While it is true that YHVH is without form, it is not true that we cannot derive attributes of YHVH from Torah. Here are some that I find compelling:
YHVH the Becoming
Contra the ancient rabbis, YHVH is anything but Adonai. In response to Moses request for clarity regarding God, YHVH reveals the meaning of the Name as Ehyeh asher Ehyeh not the fixed “I am that I am” of so many English Bibles, but the dynamic “I am becoming what I am becoming” of Torah herself (Exodus 3:14). YHVH doesn’t change; YHVH is change! And what change might bring is unknown even to YHVH. YHVH is endless surprise.
YHVH the Liberating
“I am YHVH your Elohim who brought you out of Mitzraym (literally the “Narrow Places,” Egypt), out of slavery. You shall worship no other Gods but me,” (Exodus 20:2–3).
YHVH is the Ever Happening; Elohim is endless creativity. Torah is teaching us that when YHVH is linked to Elohim, when happening is creative, the result is liberation from narrowness and slavery. Any God that does not lead to liberation isn’t YHVH Elohim, the God of Torah.
YHVH and the Game of Black AND White
It is commonplace for people to divide the world into competing opposites: good or bad, up or down, in or out, right or wrong, us or them. Alan Watts calls this the Game of Black or White. YHVH plays a different game, the Game of Black and White: I am light–ing and I am dark–ing; I am prosper–ing and I am sorrow–ing. I YHVH am all this doing,” (Isaiah 45:7). YHVH is the endless happening of reality.
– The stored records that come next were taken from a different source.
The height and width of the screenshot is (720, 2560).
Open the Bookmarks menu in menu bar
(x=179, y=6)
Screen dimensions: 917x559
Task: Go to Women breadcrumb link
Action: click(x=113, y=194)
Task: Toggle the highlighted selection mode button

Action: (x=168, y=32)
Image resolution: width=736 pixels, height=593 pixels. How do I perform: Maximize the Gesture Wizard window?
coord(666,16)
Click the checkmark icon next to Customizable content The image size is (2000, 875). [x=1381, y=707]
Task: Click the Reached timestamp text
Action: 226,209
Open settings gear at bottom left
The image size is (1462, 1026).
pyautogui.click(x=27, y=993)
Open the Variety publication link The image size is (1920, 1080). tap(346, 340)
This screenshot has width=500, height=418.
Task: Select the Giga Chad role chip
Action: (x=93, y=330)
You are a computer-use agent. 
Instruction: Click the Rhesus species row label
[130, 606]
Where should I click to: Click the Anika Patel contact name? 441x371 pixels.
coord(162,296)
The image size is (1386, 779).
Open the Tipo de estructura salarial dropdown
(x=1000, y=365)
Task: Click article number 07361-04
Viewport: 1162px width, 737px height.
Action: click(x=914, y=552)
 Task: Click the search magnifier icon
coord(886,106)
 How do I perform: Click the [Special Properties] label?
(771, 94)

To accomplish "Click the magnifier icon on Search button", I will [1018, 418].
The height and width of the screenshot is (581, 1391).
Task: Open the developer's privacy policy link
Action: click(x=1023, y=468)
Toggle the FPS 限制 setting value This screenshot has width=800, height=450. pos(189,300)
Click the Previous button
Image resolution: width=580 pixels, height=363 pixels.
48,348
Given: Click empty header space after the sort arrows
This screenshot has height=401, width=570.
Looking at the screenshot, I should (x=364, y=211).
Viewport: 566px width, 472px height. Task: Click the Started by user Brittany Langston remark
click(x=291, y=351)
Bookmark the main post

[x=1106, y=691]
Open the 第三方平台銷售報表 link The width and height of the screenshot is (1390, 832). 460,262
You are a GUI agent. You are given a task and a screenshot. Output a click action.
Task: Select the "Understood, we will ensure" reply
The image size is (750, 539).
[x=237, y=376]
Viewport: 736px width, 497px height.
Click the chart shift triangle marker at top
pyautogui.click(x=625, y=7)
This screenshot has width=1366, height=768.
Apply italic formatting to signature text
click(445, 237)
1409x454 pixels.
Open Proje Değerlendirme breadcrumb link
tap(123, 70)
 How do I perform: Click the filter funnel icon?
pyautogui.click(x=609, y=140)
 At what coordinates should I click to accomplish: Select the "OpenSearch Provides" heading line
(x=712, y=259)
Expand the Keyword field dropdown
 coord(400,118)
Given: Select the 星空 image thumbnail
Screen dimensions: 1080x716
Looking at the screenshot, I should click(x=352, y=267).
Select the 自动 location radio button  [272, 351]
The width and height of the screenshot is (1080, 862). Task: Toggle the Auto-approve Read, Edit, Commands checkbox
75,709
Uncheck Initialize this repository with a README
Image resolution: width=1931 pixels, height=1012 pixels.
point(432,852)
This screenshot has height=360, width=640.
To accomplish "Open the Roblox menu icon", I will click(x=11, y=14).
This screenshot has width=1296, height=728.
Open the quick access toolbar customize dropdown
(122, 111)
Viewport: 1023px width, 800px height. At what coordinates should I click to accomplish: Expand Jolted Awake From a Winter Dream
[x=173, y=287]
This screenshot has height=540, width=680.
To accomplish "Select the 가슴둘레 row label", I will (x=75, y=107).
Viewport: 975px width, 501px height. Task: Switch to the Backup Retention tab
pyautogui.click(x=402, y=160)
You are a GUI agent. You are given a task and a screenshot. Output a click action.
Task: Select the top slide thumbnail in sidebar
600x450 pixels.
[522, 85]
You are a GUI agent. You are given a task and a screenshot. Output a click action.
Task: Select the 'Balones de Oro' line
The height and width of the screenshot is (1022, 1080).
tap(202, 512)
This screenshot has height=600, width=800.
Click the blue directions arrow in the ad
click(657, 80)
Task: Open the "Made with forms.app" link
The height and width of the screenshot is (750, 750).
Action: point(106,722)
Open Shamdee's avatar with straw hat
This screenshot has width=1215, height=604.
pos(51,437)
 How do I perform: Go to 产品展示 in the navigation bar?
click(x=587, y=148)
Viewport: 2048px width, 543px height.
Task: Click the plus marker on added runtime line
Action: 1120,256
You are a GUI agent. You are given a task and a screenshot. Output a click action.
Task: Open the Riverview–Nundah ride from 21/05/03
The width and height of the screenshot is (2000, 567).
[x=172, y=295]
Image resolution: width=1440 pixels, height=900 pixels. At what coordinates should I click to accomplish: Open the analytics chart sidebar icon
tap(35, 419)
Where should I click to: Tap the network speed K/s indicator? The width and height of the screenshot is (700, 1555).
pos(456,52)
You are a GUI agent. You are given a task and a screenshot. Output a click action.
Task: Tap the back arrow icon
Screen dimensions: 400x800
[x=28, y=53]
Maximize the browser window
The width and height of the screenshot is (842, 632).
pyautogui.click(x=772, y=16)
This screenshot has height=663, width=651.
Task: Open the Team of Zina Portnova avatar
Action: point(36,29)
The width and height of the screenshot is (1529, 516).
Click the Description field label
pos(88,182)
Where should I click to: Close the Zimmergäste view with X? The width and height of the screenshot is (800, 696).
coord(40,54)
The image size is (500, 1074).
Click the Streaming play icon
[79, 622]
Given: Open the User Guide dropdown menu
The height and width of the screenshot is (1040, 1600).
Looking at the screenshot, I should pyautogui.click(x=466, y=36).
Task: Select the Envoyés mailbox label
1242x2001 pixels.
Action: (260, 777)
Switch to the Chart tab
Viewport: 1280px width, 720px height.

Some of what happens is good and some is not, but it is all God.
When we imagine God on our side the God we imagine isn’t YHVH. When we imagine God blessing those we cherish and cursing those we despise the God we are imagining isn’t YHVH. When we imagine God choosing us and rewarding us with the Promised Land the god we are imagining isn’t YHVH, even if our story uses that Name.
YHVH is the unknown and unknowable from which, in which, and as which the known emerges. YHVH is pure potential manifesting as the laws of nature and probability (Natura naturans) to produce the universe (Natura naturata).